3. Dava konusu taşınmazın hükme esas alınan bilirkişi kurulu raporunda belirtilen özelliklerine ve dosya kapsamına göre arazi niteliğinde kabulü ile net gelir metoduna göre değer biçilmesine ve taşınmazın gerçek bedelinin 4721 sayılı Kanun’un 1007 nci maddesi gereğince davalı Hazineden tahsiline tapu kayıtlarının iptali ile orman vasfı ile Hazine adına tapuya kayıt ve tesciline karar verilmesi yerindedir.
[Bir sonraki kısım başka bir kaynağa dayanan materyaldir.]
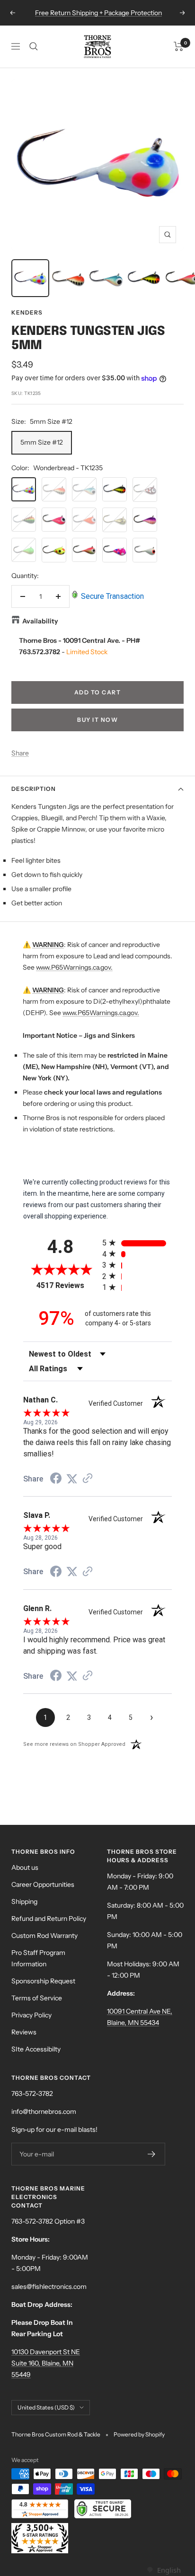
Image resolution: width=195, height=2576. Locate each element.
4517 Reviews (67, 1285)
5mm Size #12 (41, 442)
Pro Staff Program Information (38, 1958)
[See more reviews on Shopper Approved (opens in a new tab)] (87, 1479)
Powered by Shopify (139, 2434)
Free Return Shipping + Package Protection (98, 13)
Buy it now (97, 719)
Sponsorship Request (43, 1981)
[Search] (33, 46)
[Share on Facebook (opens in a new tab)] (56, 1479)
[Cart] (179, 46)
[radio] (137, 1242)
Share (20, 753)
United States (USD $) (46, 2407)
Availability (40, 621)
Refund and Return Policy (48, 1918)
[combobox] (164, 2570)
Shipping (24, 1901)
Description (33, 788)
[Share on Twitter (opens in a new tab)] (72, 1479)
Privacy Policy (31, 2015)
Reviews (23, 2032)
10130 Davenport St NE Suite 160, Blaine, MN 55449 (45, 2363)
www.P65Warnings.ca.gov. (74, 967)
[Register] (152, 2154)
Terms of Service (36, 1998)
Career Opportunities (42, 1884)
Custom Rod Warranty (44, 1935)
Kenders (27, 312)
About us (24, 1867)
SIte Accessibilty (36, 2049)
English (168, 2570)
4. Temyizen incelenen karar, tarafların karşılıklı iddia ve savunmalarına, dayandıkları belgelere, uyuşmazlığa uygulanması gereken hukuk kuralları ile hukuki ilişkinin nitelendirilmesine, dava şartlarına, yargılama ve ispat kuralları ile kararda belirtilen gerekçelere göre usul ve kanuna uygun olup temyiz dilekçelerinde ileri sürülen nedenler kararın bozulmasını gerektirecek nitelikte görülmemiştir.

VI. KARAR

Açıklanan sebeplerle;

Davacılar ve davalı Hazine vekillerinin yerinde görülmeyen tüm temyiz itirazlarının reddi ile usul ve kanuna uygun Bölge Adliye Mahkemesi kararının 6100 sayılı Kanun’un 370 inci maddesinin birinci fıkrası uyarınca ONANMASINA,

Davalı Hazine harçtan muaf olduğundan harç alınmasına yer olmadığına, davacılardan peşin alınan temyiz harcının Hazineye irat kaydedilmesine,

Dosyanın İlk Derece Mahkemesine, kararın bir örneğinin Bölge Adliye Mahkemesine gönderilmesine,

18.01.2024 tarihinde oy birliğiyle karar verildi.